Parra also points out that eavesdropping through sensors should be banned, as this practice falls into the field of interception of communications and secrecy of communications, two categories in which the legislation is protective. However, the lawyer believes that both in Spain and in other EU countries, there may be shortcomings in the processing of vehicle owners’ data.

The collection of data where consent is not explicit and accepted must be anonymized. But this is not always the case. “Some brands, knowing how you accelerate and how you drive the car, predict tire wear without having a sensor to measure it. When you have worn the tires, the car sends you a warning to recommend that you change them. In this case, have they received anonymous information?” Parra asks rhetorically. “No, they had to have received it specifically about your car, because if not, how do they know it was you driving like that? They had to know it was your car to send you the corresponding communication.”

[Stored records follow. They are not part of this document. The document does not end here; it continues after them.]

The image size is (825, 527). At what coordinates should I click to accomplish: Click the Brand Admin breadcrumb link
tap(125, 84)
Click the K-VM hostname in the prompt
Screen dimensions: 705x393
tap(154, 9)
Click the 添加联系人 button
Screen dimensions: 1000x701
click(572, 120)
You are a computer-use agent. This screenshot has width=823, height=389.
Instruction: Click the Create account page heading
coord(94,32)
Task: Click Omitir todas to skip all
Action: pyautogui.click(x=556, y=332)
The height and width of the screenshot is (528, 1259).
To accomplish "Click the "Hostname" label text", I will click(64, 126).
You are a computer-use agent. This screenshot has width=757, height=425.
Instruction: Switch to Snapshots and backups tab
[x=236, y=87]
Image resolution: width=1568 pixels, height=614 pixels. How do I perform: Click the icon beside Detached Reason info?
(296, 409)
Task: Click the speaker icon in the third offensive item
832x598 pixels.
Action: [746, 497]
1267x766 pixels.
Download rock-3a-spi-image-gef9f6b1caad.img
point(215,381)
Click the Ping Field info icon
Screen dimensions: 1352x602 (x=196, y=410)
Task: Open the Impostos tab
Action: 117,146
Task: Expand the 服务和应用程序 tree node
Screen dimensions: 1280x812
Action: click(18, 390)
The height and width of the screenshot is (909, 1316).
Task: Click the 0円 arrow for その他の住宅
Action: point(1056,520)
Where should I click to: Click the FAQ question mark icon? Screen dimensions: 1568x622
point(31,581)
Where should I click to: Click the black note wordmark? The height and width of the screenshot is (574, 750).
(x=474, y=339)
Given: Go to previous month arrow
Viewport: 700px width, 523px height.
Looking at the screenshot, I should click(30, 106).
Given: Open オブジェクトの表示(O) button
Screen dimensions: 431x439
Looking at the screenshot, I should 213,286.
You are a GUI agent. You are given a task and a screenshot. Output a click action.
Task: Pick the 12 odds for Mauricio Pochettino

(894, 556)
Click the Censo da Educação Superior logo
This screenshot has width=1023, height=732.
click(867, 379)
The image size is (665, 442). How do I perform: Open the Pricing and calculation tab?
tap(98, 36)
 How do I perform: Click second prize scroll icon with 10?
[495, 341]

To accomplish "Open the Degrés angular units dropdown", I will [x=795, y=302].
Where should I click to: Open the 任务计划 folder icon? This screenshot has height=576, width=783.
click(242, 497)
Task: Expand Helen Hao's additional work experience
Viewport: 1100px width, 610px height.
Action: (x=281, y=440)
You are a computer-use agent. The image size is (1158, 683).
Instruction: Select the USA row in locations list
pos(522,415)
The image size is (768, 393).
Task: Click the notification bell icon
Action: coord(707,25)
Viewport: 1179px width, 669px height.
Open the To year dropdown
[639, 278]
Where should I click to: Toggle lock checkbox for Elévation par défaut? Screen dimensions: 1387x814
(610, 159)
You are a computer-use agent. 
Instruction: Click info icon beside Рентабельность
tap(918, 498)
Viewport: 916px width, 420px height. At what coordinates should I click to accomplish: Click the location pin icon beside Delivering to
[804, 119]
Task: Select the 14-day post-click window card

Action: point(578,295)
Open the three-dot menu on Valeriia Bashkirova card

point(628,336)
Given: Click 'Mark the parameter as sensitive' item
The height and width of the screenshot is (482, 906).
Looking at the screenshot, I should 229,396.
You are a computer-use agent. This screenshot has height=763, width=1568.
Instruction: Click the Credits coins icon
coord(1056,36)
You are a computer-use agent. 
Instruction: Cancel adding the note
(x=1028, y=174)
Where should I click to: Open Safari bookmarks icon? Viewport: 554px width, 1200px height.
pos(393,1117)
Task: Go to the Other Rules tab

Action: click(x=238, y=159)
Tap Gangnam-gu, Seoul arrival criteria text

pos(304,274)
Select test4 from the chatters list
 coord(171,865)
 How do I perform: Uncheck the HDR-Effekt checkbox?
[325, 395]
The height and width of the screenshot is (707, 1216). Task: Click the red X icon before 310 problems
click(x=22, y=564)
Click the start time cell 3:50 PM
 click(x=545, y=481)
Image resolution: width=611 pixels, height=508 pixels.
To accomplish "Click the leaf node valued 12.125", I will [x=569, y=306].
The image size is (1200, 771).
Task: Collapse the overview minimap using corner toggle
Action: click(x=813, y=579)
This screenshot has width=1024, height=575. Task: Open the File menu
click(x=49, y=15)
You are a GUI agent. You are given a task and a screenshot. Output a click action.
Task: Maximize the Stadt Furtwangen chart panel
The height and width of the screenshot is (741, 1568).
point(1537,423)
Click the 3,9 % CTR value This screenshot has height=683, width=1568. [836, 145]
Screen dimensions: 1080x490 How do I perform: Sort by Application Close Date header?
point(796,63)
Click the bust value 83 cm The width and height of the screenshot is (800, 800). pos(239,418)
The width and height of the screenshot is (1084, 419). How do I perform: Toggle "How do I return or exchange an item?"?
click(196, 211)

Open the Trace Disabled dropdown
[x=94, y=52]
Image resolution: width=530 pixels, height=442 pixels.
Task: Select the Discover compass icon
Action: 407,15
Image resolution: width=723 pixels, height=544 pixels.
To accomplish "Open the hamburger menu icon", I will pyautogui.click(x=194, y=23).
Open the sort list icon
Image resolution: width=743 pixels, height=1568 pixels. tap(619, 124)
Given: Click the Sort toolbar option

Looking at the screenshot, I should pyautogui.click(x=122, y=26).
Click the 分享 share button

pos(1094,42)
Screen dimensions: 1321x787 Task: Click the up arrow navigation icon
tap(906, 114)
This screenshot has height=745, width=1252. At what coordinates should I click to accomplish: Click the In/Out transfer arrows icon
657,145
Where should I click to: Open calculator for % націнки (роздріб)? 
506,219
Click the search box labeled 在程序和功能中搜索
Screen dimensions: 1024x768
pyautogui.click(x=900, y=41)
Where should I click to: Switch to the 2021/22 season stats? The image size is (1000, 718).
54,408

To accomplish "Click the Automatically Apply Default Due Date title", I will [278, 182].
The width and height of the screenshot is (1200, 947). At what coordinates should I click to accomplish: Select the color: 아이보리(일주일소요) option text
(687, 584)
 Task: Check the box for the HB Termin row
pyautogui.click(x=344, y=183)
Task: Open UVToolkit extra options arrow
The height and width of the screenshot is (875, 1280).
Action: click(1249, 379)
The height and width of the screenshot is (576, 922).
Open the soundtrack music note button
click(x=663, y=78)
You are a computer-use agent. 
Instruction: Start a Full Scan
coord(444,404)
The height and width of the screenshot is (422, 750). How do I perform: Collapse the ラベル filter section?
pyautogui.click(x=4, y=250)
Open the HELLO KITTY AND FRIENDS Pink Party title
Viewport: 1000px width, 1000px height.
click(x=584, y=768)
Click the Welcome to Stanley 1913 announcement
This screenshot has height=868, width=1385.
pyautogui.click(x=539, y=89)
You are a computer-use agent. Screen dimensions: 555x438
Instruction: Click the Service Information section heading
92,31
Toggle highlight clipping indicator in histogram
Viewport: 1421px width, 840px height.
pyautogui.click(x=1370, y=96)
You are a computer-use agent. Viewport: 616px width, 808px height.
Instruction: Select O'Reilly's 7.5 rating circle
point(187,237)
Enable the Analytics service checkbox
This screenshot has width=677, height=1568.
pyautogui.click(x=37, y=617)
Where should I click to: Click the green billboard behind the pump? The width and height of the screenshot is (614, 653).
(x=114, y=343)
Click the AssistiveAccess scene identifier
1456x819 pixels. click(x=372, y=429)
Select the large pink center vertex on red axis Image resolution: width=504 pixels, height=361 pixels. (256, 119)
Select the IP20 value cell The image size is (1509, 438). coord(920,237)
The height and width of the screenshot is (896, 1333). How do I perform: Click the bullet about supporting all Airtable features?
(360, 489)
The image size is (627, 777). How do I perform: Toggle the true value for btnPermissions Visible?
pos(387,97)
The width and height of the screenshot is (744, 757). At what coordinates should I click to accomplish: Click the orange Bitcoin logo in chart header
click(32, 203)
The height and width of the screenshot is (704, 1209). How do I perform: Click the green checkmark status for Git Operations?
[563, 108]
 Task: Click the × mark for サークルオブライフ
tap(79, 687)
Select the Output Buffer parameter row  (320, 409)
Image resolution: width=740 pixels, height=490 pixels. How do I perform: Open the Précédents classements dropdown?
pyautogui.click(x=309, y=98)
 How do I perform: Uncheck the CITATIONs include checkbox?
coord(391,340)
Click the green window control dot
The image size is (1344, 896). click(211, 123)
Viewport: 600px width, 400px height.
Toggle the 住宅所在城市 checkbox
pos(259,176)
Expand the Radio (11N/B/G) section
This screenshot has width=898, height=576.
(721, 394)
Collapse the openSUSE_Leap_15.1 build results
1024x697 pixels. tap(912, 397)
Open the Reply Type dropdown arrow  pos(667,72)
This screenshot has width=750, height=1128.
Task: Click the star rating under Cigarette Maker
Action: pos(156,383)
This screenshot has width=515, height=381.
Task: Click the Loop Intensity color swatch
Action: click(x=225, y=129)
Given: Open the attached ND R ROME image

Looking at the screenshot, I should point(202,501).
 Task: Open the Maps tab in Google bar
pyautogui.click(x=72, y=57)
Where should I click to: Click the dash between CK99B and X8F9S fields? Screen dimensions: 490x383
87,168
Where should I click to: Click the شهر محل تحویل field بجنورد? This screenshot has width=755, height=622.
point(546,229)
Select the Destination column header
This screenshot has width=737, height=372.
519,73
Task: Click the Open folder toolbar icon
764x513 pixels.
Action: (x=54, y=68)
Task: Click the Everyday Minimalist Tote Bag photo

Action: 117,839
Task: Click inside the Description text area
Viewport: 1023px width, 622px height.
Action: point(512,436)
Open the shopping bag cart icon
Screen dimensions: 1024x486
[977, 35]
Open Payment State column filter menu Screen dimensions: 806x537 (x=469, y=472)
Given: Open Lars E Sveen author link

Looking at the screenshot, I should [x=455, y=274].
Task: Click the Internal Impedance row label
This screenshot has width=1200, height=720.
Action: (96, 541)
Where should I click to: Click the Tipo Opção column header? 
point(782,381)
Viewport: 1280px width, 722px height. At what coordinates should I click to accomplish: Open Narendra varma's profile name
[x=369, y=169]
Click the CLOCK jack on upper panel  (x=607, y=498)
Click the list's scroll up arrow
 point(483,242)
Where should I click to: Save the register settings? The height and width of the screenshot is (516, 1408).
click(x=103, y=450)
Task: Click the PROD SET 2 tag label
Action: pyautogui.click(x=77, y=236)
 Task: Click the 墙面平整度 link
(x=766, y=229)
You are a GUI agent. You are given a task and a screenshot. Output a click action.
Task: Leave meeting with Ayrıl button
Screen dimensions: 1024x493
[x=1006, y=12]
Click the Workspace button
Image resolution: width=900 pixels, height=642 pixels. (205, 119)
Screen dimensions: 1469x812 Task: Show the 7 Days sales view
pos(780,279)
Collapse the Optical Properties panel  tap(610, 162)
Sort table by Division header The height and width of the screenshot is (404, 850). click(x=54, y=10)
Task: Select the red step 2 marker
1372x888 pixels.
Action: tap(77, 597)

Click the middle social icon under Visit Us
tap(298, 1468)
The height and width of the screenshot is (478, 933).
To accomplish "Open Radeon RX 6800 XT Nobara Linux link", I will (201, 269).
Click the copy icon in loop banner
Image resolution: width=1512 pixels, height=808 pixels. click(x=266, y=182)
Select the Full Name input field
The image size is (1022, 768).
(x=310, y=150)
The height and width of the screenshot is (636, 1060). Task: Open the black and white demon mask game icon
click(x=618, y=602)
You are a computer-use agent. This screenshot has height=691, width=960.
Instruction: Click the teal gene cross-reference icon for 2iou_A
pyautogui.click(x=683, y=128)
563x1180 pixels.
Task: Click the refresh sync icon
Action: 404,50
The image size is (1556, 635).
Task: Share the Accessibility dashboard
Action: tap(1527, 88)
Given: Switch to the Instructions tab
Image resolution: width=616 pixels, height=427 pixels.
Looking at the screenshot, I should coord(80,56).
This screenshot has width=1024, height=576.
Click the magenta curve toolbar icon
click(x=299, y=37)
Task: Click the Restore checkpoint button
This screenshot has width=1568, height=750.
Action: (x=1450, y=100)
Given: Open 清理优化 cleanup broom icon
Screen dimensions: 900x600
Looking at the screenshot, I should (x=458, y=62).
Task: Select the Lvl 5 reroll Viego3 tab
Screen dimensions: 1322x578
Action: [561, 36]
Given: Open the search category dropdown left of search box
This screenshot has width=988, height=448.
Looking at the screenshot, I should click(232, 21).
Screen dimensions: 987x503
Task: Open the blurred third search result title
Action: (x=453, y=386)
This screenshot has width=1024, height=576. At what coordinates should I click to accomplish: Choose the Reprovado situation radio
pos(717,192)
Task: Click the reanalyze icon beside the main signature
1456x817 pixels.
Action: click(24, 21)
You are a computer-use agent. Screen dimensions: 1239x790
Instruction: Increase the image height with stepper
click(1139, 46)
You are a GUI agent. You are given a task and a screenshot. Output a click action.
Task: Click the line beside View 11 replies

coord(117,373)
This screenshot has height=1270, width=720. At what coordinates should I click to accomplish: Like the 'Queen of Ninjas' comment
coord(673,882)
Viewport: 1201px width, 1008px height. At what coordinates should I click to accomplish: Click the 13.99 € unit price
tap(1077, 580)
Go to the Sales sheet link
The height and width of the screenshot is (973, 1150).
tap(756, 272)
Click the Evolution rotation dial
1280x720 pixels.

The problem lies, according to the technology law specialist, in the fact that car manufacturers may not know how to anonymize the information: “Often they believe that certain information is anonymized because it is not accompanied by a first and last name or an email address. But this is not the case. The license plate, the Vehicle Identification Number or even the IP address to which the car connects to send the shipment, if they store it, is also personal data.”